Other tourist attractions include the Yeagarup Dunes and the Bibbulmun Track. Tours include river cruises, hiking, canoeing and four-wheel drive tours of the national parks.

The three-day Southern Forests Festival (formerly the Pemberton Autumn Festival/Marron & Wine Festival) is held in May. Pemberton is recognised as one of the premier cool-climate wine regions in Australia, and hosts many wineries in the region.

Pemberton is surrounded by karri forest with five national parks within 20 minutes' drive and has plenty of rivers, streams and dams for recreation. The Karri Forest Explorer Drive, developed by the Department of Environment and Conservation, links the tourist attractions with sealed and unsealed roads.

Forest attractions include Big Brook Dam in the Pemberton State Forest, built in 1986, 6 km north on the Bibbulmun Track. Facilities include bird hides, jetties, barbecues and a sandy beach. There is a 4 km sealed walk trail around the lake.

Beedelup Falls in the Beedelup National Park are 30 km north along The Bibbulmun Track. Visitors can explore via a suspension bridge, walk trails and visitor information. The Falls are the break between the Darling Scarp and the Scott River Plain and the tourist drive is sealed with caravan parking.

The Yeagarup Dunes in the D'Entrecasteaux National Park are the largest land-locked inland dunes in the southern hemisphere. They are moving at four metres a year towards the Yeagarup Lake. Local 4WD tours are available.
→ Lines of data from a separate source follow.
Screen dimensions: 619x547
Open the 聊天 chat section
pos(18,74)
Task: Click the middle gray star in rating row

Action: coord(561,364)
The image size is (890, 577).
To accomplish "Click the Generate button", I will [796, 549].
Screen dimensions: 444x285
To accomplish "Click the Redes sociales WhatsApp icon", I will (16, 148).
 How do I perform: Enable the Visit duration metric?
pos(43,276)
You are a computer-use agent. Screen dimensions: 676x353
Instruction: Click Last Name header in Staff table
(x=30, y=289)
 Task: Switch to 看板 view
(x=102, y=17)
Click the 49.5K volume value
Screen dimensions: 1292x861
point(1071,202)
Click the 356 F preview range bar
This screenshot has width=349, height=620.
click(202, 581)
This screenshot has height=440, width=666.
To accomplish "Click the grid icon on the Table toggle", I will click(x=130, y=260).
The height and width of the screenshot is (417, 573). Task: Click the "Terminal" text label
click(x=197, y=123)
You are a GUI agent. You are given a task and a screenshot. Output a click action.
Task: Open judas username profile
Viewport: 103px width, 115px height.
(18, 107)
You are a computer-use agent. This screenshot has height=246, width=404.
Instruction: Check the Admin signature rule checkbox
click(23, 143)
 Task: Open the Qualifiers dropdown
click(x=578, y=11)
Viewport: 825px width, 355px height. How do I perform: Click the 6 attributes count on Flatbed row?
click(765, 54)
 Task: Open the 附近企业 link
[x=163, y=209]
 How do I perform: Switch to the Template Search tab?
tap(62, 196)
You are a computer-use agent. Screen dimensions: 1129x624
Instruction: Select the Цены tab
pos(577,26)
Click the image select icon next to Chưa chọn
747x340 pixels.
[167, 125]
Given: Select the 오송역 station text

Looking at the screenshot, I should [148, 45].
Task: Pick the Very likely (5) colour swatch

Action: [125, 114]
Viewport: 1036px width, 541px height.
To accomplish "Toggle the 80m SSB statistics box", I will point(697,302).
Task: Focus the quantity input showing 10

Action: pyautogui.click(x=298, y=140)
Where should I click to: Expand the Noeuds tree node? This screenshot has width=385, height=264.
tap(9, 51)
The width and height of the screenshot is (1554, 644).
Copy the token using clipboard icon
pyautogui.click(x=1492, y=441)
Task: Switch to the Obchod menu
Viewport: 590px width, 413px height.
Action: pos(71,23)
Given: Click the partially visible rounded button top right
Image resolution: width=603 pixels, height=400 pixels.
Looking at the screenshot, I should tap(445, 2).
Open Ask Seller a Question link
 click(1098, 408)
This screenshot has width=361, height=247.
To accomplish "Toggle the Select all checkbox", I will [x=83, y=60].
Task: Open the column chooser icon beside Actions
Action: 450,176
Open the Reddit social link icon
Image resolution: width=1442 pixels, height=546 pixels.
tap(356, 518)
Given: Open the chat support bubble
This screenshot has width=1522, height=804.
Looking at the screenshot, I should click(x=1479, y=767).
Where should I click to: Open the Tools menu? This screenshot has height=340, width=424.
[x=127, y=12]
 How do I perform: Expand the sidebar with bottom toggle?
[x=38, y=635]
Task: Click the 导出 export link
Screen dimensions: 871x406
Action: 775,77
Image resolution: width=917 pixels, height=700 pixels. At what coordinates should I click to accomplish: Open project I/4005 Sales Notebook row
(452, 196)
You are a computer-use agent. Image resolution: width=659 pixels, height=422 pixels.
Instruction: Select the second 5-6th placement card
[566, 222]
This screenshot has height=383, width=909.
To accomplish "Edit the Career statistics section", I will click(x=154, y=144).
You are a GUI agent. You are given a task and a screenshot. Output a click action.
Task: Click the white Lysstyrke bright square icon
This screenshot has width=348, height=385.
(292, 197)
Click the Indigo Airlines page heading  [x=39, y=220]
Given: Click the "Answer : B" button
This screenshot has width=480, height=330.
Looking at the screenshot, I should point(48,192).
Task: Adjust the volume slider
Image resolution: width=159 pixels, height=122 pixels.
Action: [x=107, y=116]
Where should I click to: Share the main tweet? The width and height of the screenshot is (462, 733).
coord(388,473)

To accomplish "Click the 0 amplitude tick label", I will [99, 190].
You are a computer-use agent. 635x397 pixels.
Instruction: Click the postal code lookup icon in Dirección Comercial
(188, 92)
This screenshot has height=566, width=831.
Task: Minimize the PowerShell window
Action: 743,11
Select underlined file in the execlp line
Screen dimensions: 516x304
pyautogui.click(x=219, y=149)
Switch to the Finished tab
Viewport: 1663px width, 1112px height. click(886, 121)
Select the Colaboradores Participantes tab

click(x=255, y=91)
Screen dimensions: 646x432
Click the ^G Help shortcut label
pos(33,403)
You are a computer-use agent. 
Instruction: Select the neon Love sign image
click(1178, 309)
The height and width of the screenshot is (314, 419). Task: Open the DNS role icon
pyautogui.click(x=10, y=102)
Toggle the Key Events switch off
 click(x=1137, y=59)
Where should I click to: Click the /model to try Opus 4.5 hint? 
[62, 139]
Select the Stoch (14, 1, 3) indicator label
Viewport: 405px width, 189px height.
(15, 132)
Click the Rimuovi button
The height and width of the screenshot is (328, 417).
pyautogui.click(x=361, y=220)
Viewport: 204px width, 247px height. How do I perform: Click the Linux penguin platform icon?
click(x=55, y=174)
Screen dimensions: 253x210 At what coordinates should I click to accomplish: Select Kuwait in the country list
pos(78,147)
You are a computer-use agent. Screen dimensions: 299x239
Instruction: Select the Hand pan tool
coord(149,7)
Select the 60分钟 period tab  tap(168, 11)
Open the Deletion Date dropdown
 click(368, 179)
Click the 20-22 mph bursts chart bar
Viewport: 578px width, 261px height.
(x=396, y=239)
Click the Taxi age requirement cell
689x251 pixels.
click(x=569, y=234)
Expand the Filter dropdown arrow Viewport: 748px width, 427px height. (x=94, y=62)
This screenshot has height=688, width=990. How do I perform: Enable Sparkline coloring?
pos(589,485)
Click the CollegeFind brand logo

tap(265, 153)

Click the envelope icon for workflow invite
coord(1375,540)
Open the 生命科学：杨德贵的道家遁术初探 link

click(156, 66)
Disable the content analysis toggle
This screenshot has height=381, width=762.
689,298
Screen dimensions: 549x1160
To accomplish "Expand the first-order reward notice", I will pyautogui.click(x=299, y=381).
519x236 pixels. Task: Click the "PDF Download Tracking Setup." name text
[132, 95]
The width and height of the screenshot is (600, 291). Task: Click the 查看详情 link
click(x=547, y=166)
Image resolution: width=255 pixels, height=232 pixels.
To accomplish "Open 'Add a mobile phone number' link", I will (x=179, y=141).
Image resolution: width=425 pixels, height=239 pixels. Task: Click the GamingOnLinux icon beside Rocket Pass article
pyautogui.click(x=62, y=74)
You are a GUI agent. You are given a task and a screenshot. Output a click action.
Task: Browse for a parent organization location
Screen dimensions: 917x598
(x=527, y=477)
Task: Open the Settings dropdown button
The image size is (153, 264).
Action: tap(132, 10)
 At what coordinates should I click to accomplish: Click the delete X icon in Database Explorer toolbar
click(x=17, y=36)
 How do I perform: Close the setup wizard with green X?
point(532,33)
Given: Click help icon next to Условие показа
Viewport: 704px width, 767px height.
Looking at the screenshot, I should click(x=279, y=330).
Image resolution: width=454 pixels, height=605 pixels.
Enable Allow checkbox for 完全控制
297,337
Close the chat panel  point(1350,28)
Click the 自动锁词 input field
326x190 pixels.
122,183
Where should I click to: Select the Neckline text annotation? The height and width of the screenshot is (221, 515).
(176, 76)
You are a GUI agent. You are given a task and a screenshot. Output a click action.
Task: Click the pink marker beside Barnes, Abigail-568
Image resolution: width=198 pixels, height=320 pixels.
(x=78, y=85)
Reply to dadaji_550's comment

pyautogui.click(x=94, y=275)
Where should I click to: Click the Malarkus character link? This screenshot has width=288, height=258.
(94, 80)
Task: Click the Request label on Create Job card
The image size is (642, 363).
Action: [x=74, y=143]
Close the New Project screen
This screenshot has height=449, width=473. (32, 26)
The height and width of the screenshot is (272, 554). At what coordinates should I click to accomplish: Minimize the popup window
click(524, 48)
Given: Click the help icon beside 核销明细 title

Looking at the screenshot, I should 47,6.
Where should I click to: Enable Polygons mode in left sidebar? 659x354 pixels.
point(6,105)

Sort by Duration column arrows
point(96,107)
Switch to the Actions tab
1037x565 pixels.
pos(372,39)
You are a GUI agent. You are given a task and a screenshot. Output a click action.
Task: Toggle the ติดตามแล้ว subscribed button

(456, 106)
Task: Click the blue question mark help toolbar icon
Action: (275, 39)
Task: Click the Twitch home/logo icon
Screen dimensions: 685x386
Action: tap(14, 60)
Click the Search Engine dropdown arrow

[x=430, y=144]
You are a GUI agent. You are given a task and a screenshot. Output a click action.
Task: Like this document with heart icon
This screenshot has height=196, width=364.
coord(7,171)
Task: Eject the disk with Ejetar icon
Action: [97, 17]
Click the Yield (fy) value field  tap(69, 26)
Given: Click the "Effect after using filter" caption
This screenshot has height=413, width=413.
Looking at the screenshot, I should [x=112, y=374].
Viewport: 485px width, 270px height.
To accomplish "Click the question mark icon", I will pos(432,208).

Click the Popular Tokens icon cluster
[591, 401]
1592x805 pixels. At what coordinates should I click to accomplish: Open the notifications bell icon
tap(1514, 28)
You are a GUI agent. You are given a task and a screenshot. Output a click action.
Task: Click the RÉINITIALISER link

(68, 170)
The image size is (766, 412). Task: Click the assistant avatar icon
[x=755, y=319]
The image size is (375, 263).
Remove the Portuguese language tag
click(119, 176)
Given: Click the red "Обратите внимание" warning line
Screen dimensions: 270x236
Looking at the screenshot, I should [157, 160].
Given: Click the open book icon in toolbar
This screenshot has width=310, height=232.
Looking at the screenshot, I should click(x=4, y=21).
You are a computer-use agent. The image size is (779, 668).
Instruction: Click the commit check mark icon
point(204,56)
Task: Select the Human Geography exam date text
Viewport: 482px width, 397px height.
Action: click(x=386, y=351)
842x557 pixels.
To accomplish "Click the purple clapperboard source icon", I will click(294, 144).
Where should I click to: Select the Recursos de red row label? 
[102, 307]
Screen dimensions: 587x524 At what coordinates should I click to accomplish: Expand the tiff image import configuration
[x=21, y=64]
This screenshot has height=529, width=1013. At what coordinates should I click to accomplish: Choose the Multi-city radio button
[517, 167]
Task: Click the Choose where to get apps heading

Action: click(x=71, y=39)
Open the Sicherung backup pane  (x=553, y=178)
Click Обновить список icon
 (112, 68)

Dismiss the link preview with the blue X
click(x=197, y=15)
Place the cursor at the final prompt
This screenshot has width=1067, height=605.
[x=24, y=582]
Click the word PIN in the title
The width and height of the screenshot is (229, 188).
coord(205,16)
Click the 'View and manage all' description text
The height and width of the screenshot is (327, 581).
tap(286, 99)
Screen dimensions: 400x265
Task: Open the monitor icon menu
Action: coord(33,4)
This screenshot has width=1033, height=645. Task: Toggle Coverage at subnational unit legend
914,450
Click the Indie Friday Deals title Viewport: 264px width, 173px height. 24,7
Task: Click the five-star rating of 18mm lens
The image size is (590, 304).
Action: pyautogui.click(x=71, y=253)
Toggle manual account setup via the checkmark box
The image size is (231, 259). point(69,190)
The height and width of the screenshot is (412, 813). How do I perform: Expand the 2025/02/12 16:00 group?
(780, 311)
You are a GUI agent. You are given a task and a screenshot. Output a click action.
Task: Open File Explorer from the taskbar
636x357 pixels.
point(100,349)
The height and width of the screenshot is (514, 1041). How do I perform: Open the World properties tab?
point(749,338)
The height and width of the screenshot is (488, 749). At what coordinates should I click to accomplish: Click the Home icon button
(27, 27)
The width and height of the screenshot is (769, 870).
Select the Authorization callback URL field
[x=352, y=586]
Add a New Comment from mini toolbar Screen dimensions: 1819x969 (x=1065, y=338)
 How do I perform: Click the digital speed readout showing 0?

Lake Jasper in the D’Entrecasteaux National Park is a natural freshwater lake that covers an area of about 450 hectares. It has no inlets nor outlets, is 10 metres deep, and accessible only by 4WD. Further west is Black Point, in the far north-western part of the D’Entrecasteaux National Park between Augusta and Windy Harbour. The black Basalt columns were formed about 135 million years ago. Local tours are available.

The Cascades are a series of low falls in the Lefroy brook. The road has been sealed and is accessible from the historic Tram, which departs from Pemberton twice daily.

==Climate==
Pemberton has a Mediterranean climate, with warm, dry summers and cool, rainy winters.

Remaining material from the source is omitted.